* BRANO PROPOSTO *

Sappiamo dalle precedenti analisi che la concupiscenza della carne, e il relativo “desiderio” di carattere sessuale da essa suscitato, si esprime con una specifica pulsione nella sfera della reattività somatica e inoltre con un’eccitazione psico-emotiva dell’impulso sessuale.

Il soggetto personale per giungere a padroneggiare tale pulsione ed eccitazione deve impegnarsi in una progressiva educazione all’autocontrollo della volontà, dei sentimenti, delle emozioni, che deve svilupparsi a partire dai gesti più semplici, nei quali è relativamente facile tradurre in atto la decisione interiore. Ciò suppone, com’è ovvio, la chiara percezione dei valori espressi nella norma e la conseguente maturazione di salde convinzioni che, se accompagnate dalla rispettiva disposizione della volontà, danno origine alla corrispondente virtù. Tale è appunto la virtù della continenza (padronanza di sé), che si rivela fondamentale condizione sia perché il reciproco linguaggio del corpo rimanga nella verità, e sia perché i coniugi “siano sottomessi gli uni agli altri nel timore di Cristo”, secondo le parole bibliche (
Ep 5,21). Questa “sottomissione reciproca” significa la comune sollecitudine per la verità del “linguaggio del corpo”, la sottomissione invece “nel timore di Cristo” indica il dono del timore di Dio (dono dello Spirito Santo) che accompagna la virtù della continenza.

2. Questo è molto importante per un’adeguata comprensione della virtù della continenza e, in particolare, della cosiddetta “continenza periodica”, di cui tratta l’enciclica Humanae Vitae. La convinzione che la virtù della continenza “si oppone” alla concupiscenza della carne è giusta, ma non è del tutto completa. Non è completa, specialmente quando teniamo conto del fatto che questa virtù non appare e non agisce astrattamente e quindi isolatamente, ma sempre in connessione con le altre (“nexus virtutum”), dunque in connessione con la prudenza, giustizia, fortezza e soprattutto con la carità.

Alla luce di queste considerazioni, è facile intendere che la continenza non si limita a opporre resistenza alla concupiscenza della carne, ma mediante questa resistenza si apre ugualmente a quei valori, più profondi e più maturi, che ineriscono al significato sponsale del corpo nella sua femminilità e mascolinità, come anche all’autentica libertà del dono nel reciproco rapporto delle persone. La concupiscenza stessa della carne, in quanto cerca anzitutto il godimento carnale e sensuale, rende l’uomo, in certo senso, cieco e insensibile ai valori più profondi che scaturiscono dall’amore e che nello stesso tempo costituiscono l’amore nella verità interiore che gli è propria.

* CONSEGNA SCRITTA 1 *
Indica se ciascuna delle seguenti affermazioni concorda con il brano proposto, rispondendo sì o no e citando le parole del testo che lo stabiliscono.
(a) La virtù della continenza agisce isolatamente rispetto alle altre virtù.
(b) L'enciclica Humanae Vitae tratta della cosiddetta "continenza periodica".
(c) La concupiscenza della carne cerca anzitutto il godimento carnale e sensuale.
* CONSEGNA SCRITTA 2 *
Rispondi in breve a queste domande sul brano proposto.
(a) A partire da quali gesti deve svilupparsi l'educazione all'autocontrollo?
(b) Che cosa indica la sottomissione "nel timore di Cristo"?
(c) Con quale virtù, più di tutte, è connessa la continenza?
* CONSEGNA SCRITTA 3 *
Elenca tutte le virtù che il brano proposto nomina come connesse alla virtù della continenza.

* DATI FORNITI *
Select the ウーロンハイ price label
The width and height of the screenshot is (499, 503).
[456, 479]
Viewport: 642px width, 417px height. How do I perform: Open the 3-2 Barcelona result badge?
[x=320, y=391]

* RISULTATO DELL'ESERCIZIO 1 *
(a) No: "questa virtù non appare e non agisce astrattamente e quindi isolatamente, ma sempre in connessione con le altre".
(b) Sì: "della cosiddetta “continenza periodica”, di cui tratta l’enciclica Humanae Vitae".
(c) Sì: "in quanto cerca anzitutto il godimento carnale e sensuale".

* RISULTATO DELL'ESERCIZIO 2 *
(a) Deve svilupparsi a partire dai gesti più semplici, nei quali è relativamente facile tradurre in atto la decisione interiore.
(b) Indica il dono del timore di Dio, dono dello Spirito Santo, che accompagna la virtù della continenza.
(c) È connessa soprattutto con la carità.

* RISULTATO DELL'ESERCIZIO 3 *
prudenza, giustizia, fortezza, carità